Federico Malvestiti (born 12 June 2000) is an Italian racing driver who most recently competed in the FIA F3 Championship for Jenzer Motorsport. He is a race winner in the Italian F4 Championship.

Career

Karting

Malvestiti was born in Monza, and began karting in 2010 in events such as Easykart International Grand Final and Trofeo Nazionale Easykart.

Italian F4
Malvestiti's first outing in single seaters was in Italian F4 in 2015 with Antonelli Motorsport where he competed in two rounds, finishing no higher than 12th. In 2016 Malvestiti competed full time with Antonelli Motorsport where he scored points twice and finished 25th in the standings. Malvestiti's 2nd season in 2017 saw him drive for Jenzer Motorsport. Malvestiti scored points six times and finished 10th in the standings. His 3rd and last season in Italian F4 was his best as he would finish fifth in the standings with four podiums, two pole positions, and a win at Imola.

ADAC Formula 4

Malvestiti took part as a guest driver in the 2018 ADAC Formula 4 Championship for Jenzer Motorsport at the second round at the Hockenheimring. Malvestiti finished 7th and 10th but as he was a guest driver, he did not score points.

Formula Renault Eurocup

In 2019, Malvestiti competed for Bhaitech in the Formula Renault Eurocup. His only podium came at Circuit de Spa-Francorchamps where he secured 3rd place, four more points finishes took him to 14th in the table with 36 points.
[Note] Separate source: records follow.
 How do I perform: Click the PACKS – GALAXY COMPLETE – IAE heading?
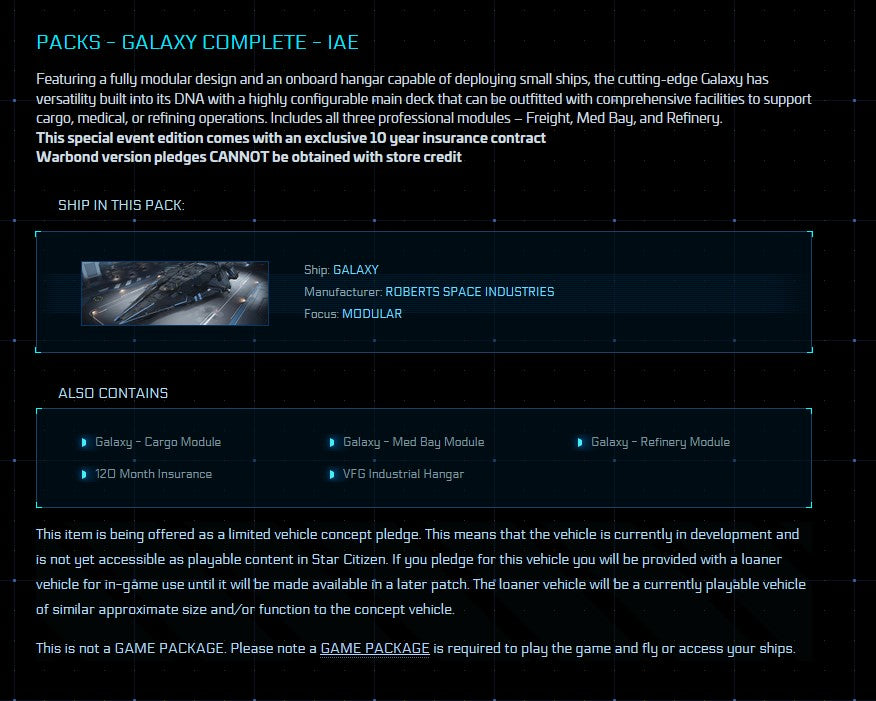(197, 42)
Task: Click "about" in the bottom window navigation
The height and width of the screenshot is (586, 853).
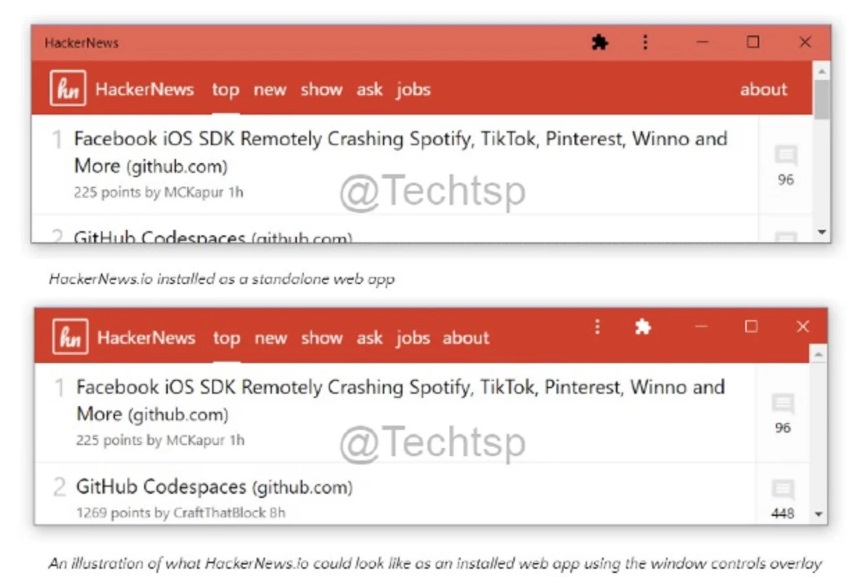Action: pyautogui.click(x=466, y=338)
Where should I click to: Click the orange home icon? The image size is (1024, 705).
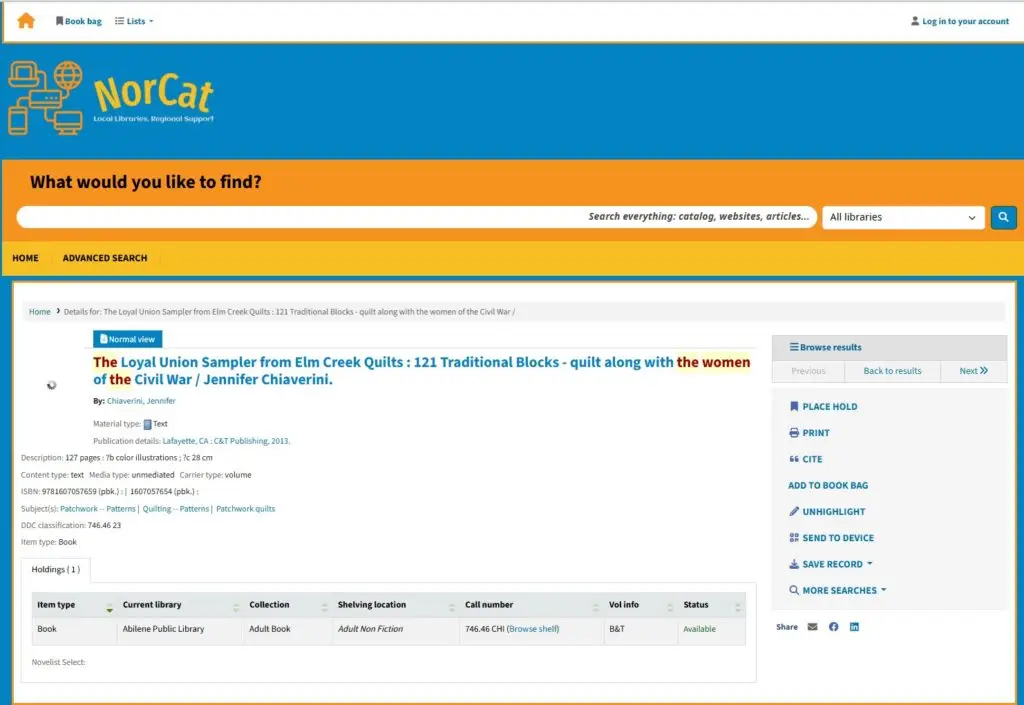click(26, 21)
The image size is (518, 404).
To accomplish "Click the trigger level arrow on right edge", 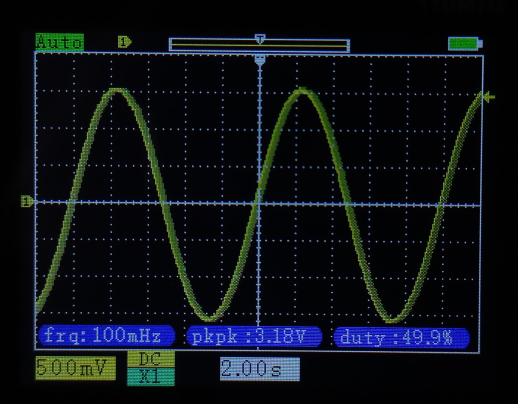I will pos(489,97).
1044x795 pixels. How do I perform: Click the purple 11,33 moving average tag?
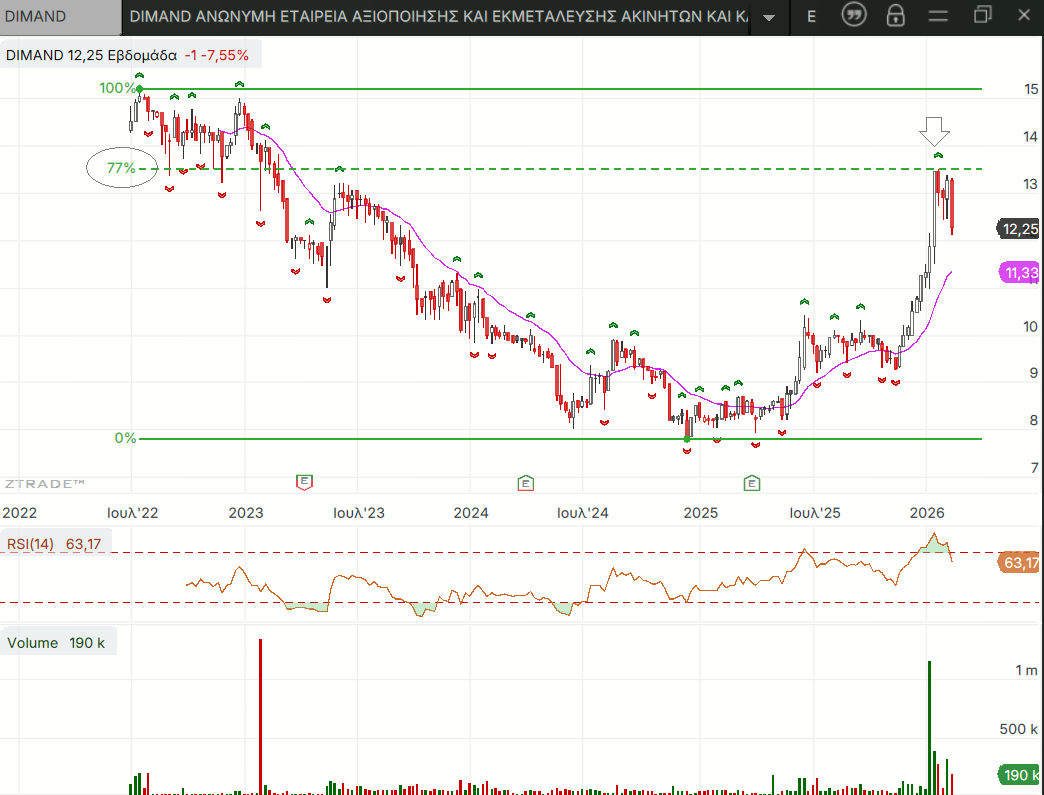pyautogui.click(x=1020, y=272)
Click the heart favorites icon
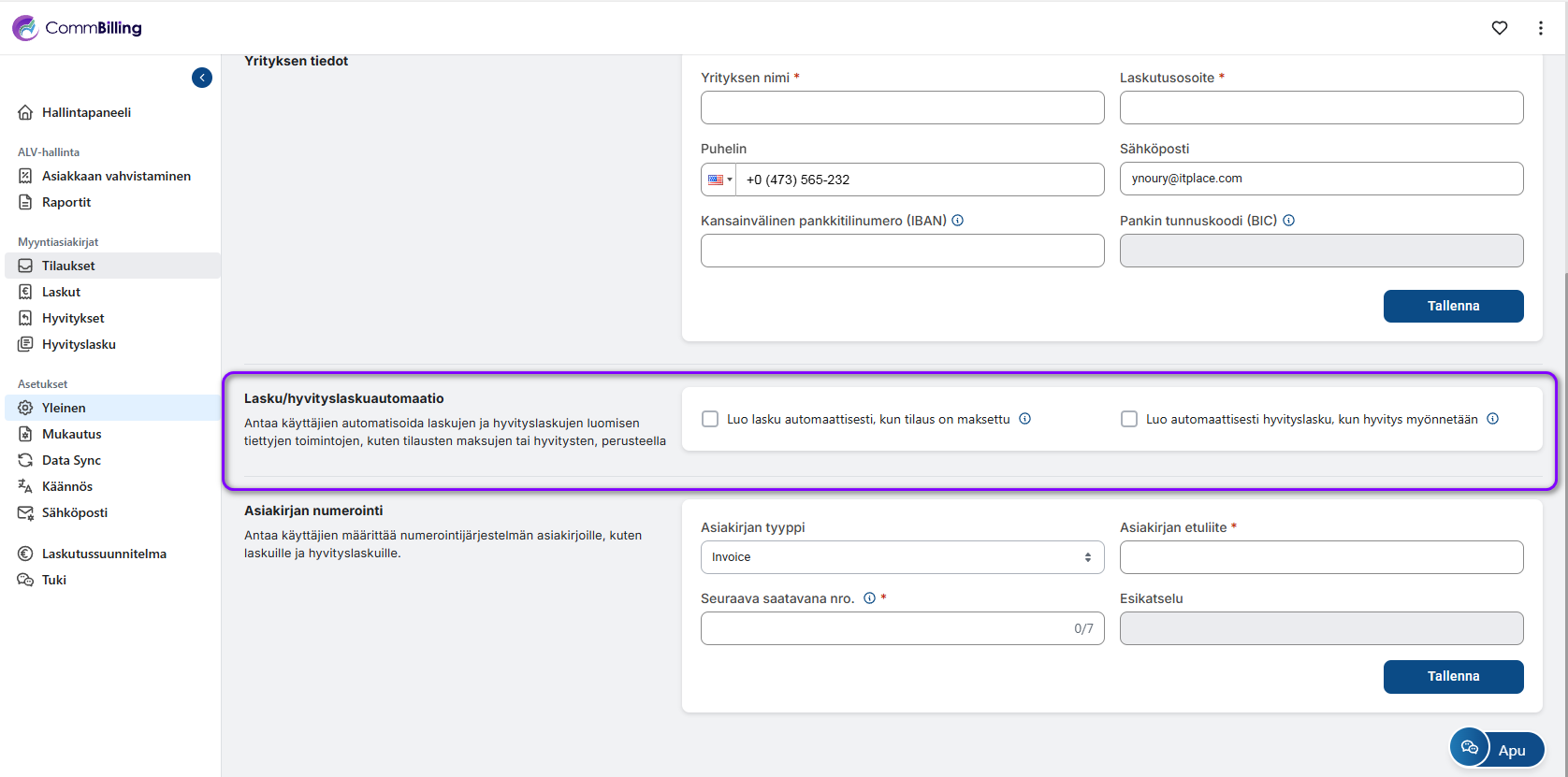Viewport: 1568px width, 777px height. click(1500, 28)
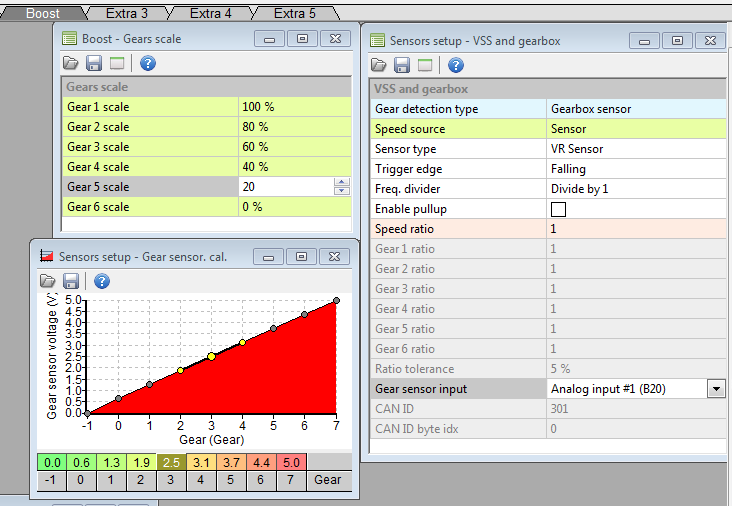Select the Gear detection type value field
The width and height of the screenshot is (732, 506).
[x=634, y=109]
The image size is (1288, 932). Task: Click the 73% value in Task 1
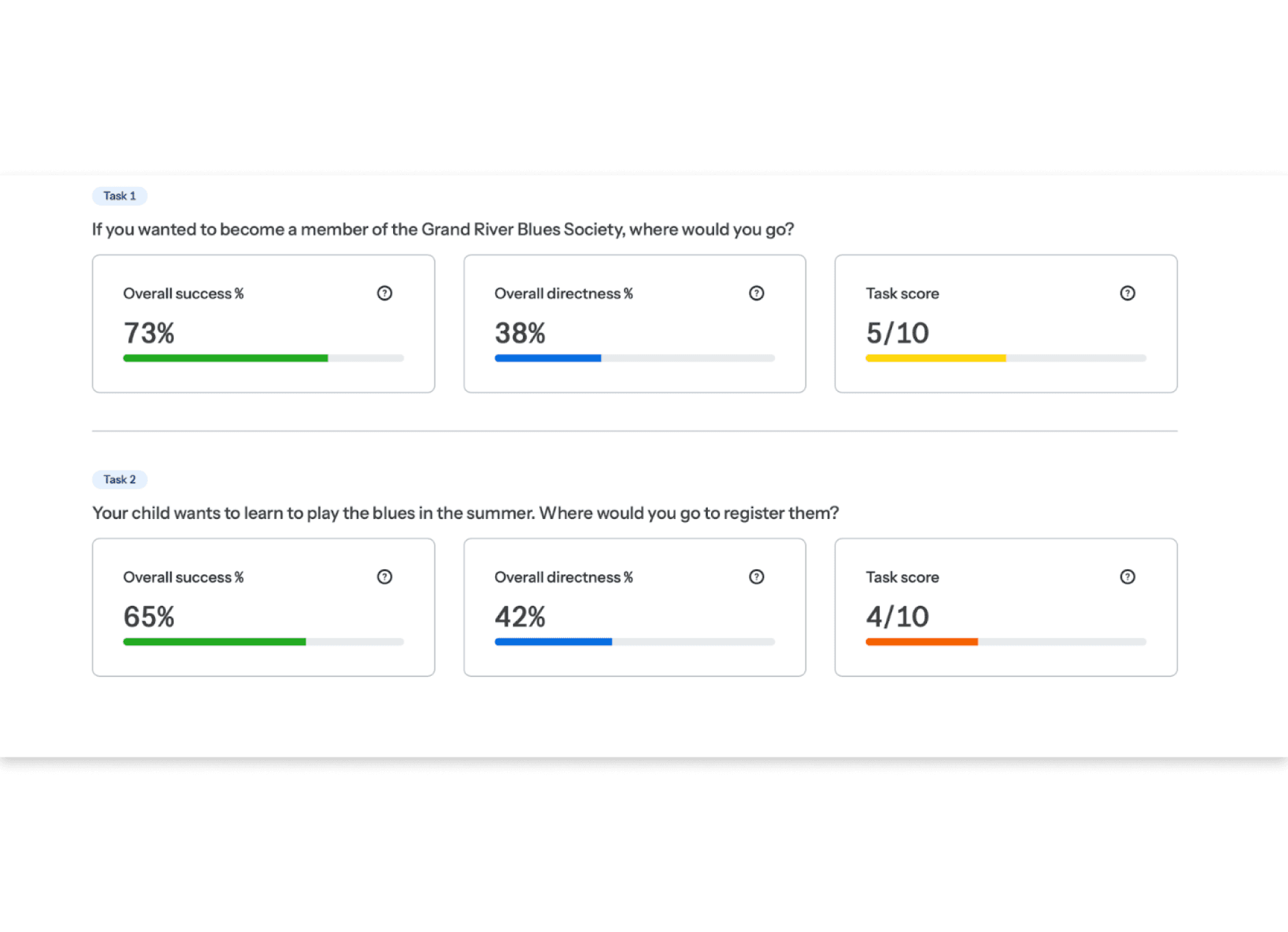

FIA Formula 3 Championship

2019 

Artem Petrov's lack of funding at the end of the first race in 2019 meant that Jenzer Motorsport replaced him with Giorgio Carrara. However, due to visa complications, Malvestiti replaced Carrara for the forth round at Silverstone. The Italian retired in the Feature race due to a battery failure and finished 23rd in the sprint race.

2020 
On 10 February 2020, Malvestiti announced he would be competing the full season with Jenzer, partnering Calan Williams and Matteo Nannini. He would experience a disappointing season, finishing 30th in the standings, having failed to score any points.

2022 
In 2022, Malvestiti returned to Jenzer partnering Ido Cohen and William Alatalo. Malvestiti completed the season 29th in the standings, having scored no points and having a best finish of 13th.

Karting record

Karting career summary

Racing record

Career summary

Complete Italian F4 Championship results
(key) (Races in bold indicate pole position) (Races in italics indicate fastest lap)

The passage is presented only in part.